# Quellenauszug
========
In diesen Kreis war nun auch der junge Doktor Jolly geraten, für den der alte Geheimrat, noch ehe Jolly sein Schwiegersohn wurde, eine besondere Sympathie und väterliche Zuneigung empfand.
Beide hatten das gemein, daß ihnen bei völlig liberalen Zielen doch die Zuchtlosigkeit der pfälzischen Agitatoren im innersten zuwider war. 'Seinem geordneten, gesetzlichen, gewissenhaften Sinne', sagt Gervinus von Fallenstein, 'war nichts mehr verhaßt als das Kneipenleben im Süden, das verwahrloste Hauswesen, die verderbten Gewerbezustände, die zerrütteten Gemeinden, die Herrschaft von Intriganten und Ignoranten in den höchsten Angelegenheiten der Volkserziehung, die brutale Beamtenwirtschaft, die systematische ständische Opposition, was ihn zum Teil in nächster Nähe berührte'."

1849 Aufruhr in Heidelberg, beginnend in der Nacht vom 13. auf den 14. Mai. Nach Steinwürfen, die gegen Gervinus' Fenster gerichtet waren und stattdessen ein Stockwerk tiefer die Betten der Fallensteinschen Kinder trafen, trat Fallenstein mit dem Gewehr vor seine Thüre und drohte jeden niederzuschießen, der noch einen Stein werfe. - Fallenstein und Gervinus verließen daraufhin die Stadt. [Hausrath, a.a.O., 31 f.] - Gervinus ist im Heidelberger Adreßbuch von 1850 bis 1860/61 als Mieter im Fallensteinschen Hause nachgewiesen; vgl. Gervinus (Fallensteinsches Haus)
========
# Aufgabe A
Schreiben Sie die Zeilen der Datensätze genau ab: Beginnen Sie mit der Zeile, die „Check the BTC to USD rate“ enthält, und hören Sie nach der Zeile auf, die „1456x819 pixels.“ enthält.
Der Quellenauszug und die Datensätze stehen in keinem Zusammenhang miteinander.

# Gezeigte Einträge
========
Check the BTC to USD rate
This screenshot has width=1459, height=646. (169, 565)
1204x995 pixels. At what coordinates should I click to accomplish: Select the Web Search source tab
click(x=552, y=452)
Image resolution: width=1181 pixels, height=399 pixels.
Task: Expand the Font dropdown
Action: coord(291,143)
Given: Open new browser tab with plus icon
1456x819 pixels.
========
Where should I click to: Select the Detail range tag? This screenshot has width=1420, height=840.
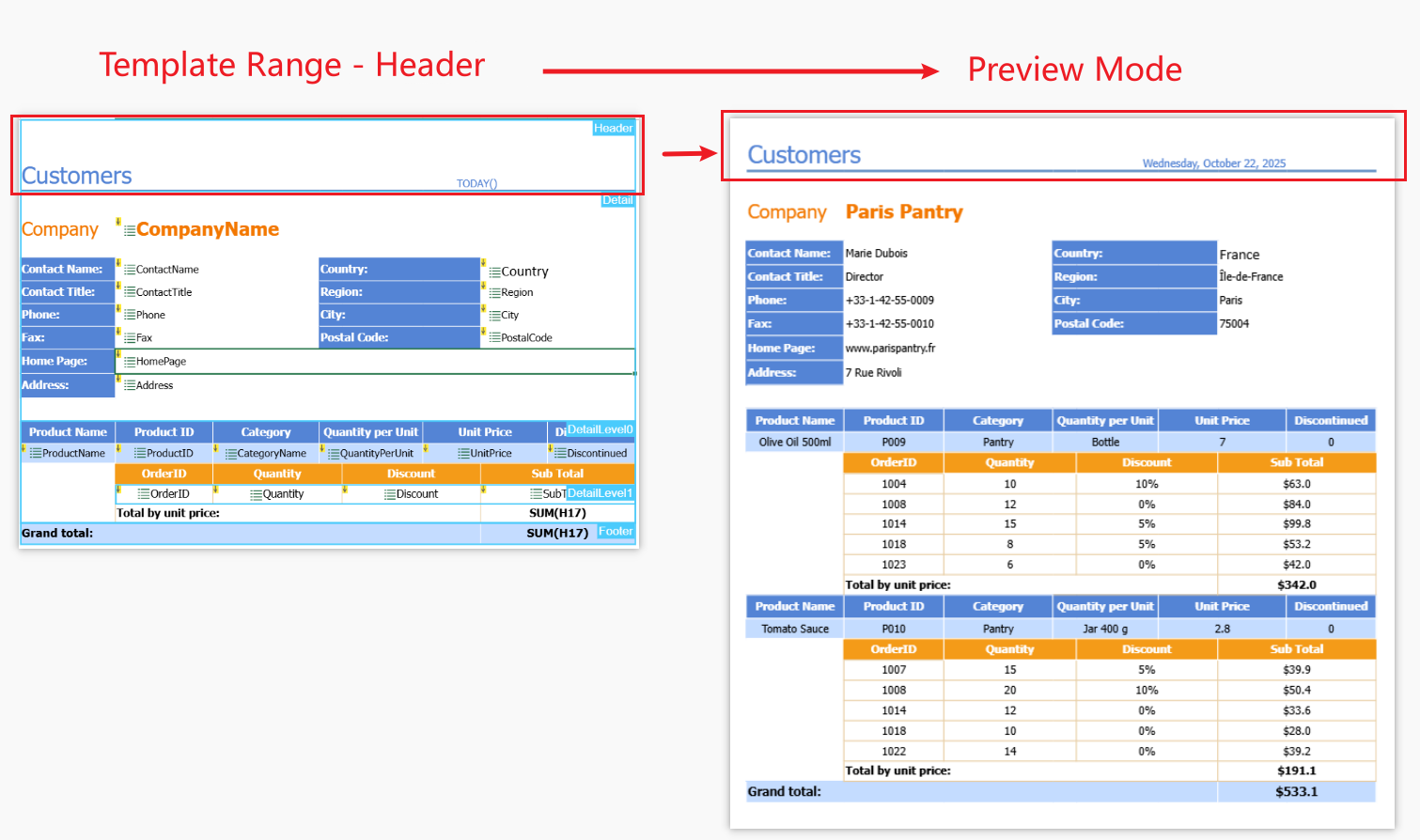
========
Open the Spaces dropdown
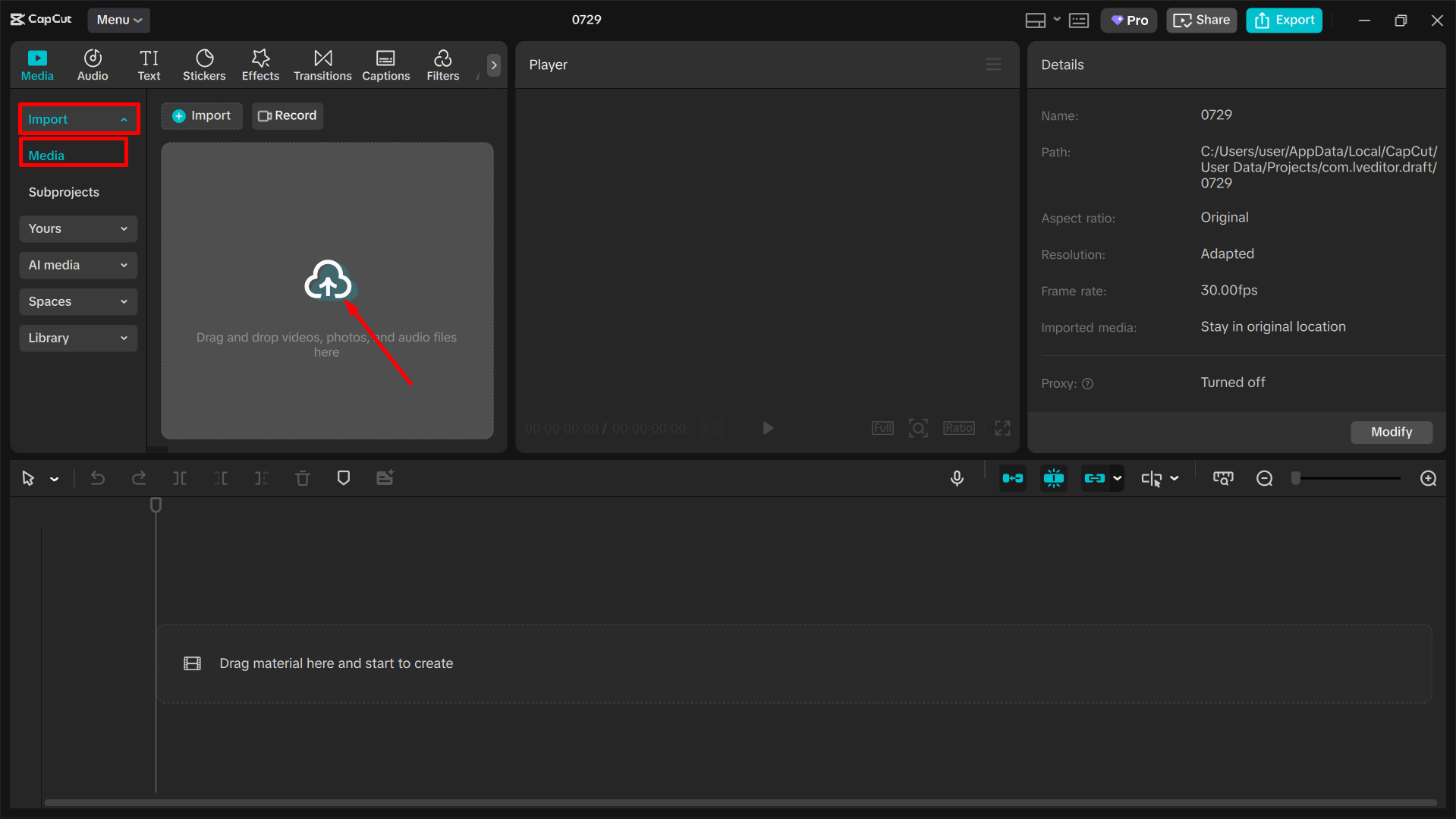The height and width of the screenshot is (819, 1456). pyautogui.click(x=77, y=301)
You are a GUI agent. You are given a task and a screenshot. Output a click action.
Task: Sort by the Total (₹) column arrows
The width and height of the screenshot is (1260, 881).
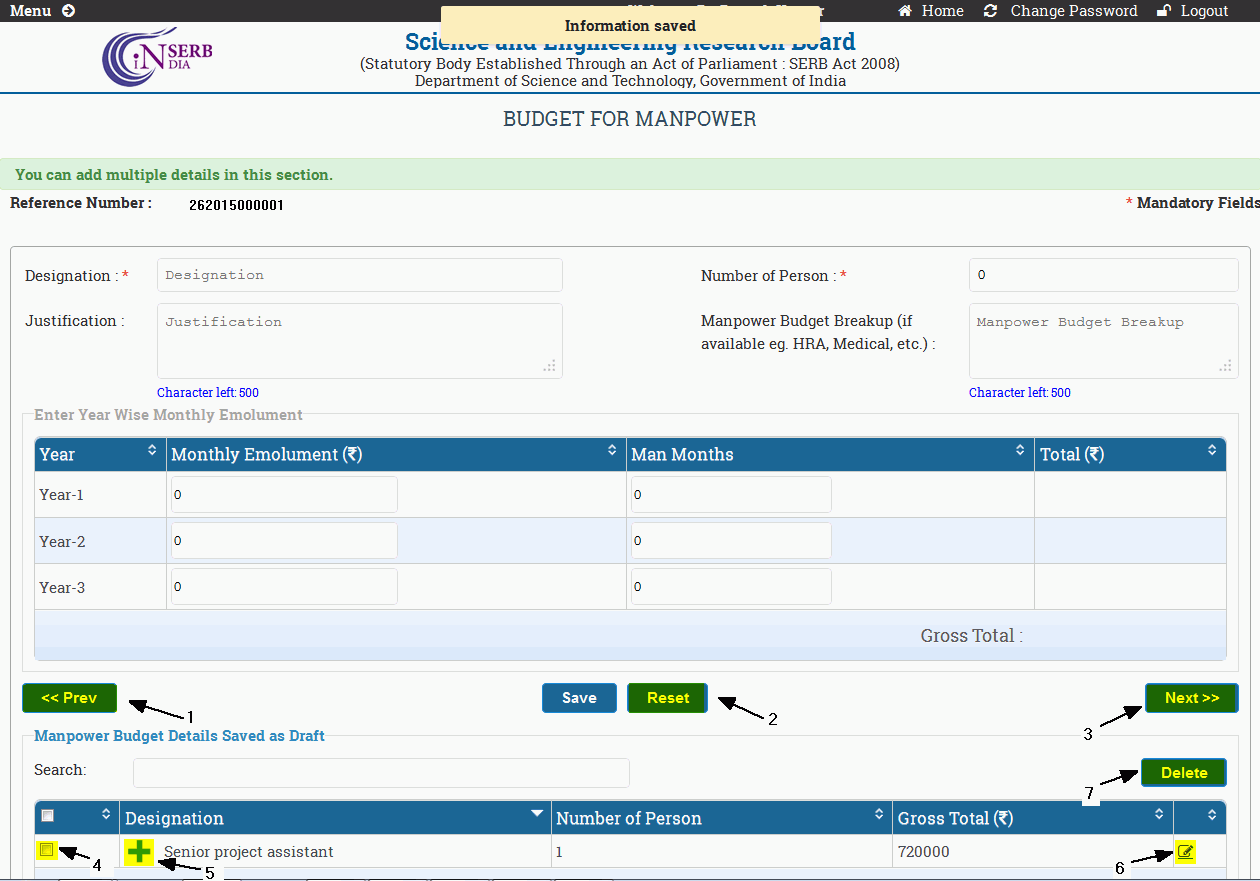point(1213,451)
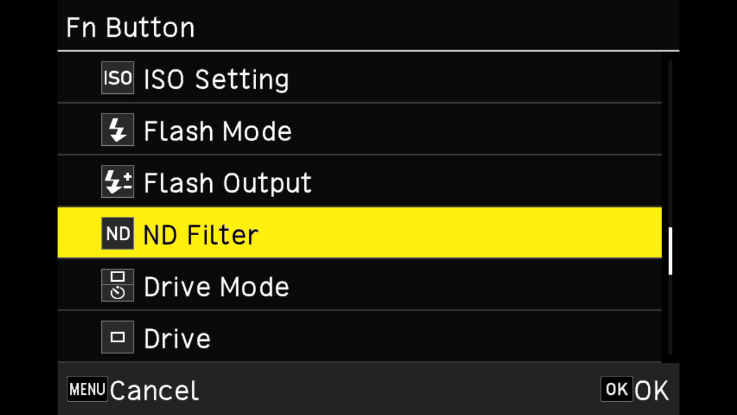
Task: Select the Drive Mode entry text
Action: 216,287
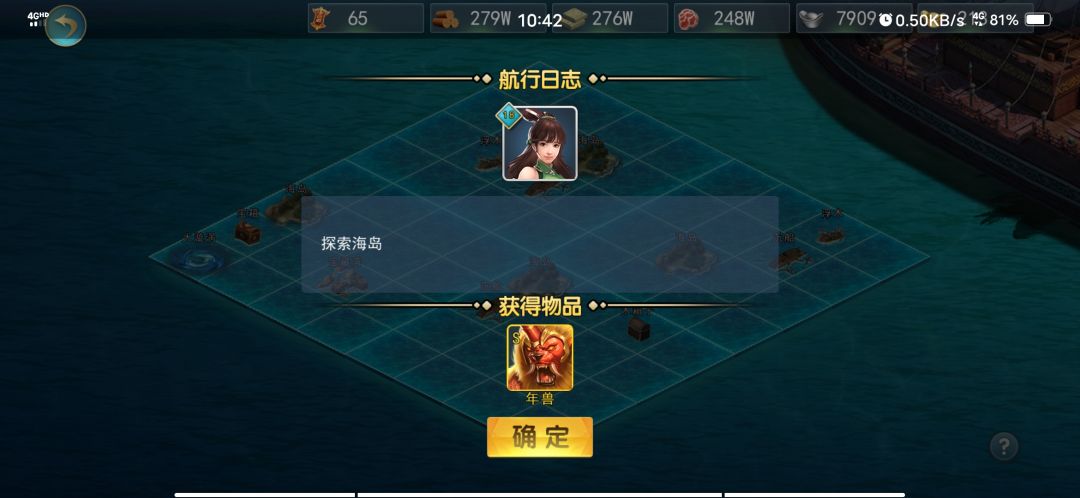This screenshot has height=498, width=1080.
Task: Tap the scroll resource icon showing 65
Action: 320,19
========
# Aufgabe B
In welcher Nacht begann laut dem Quellenauszug der Aufruhr in Heidelberg?

# Richtige Antwort A
Check the BTC to USD rate
This screenshot has width=1459, height=646. (169, 565)
1204x995 pixels. At what coordinates should I click to accomplish: Select the Web Search source tab
click(x=552, y=452)
Image resolution: width=1181 pixels, height=399 pixels.
Task: Expand the Font dropdown
Action: coord(291,143)
Given: Open new browser tab with plus icon
1456x819 pixels.

# Richtige Antwort B
In der Nacht vom 13. auf den 14. Mai 1849.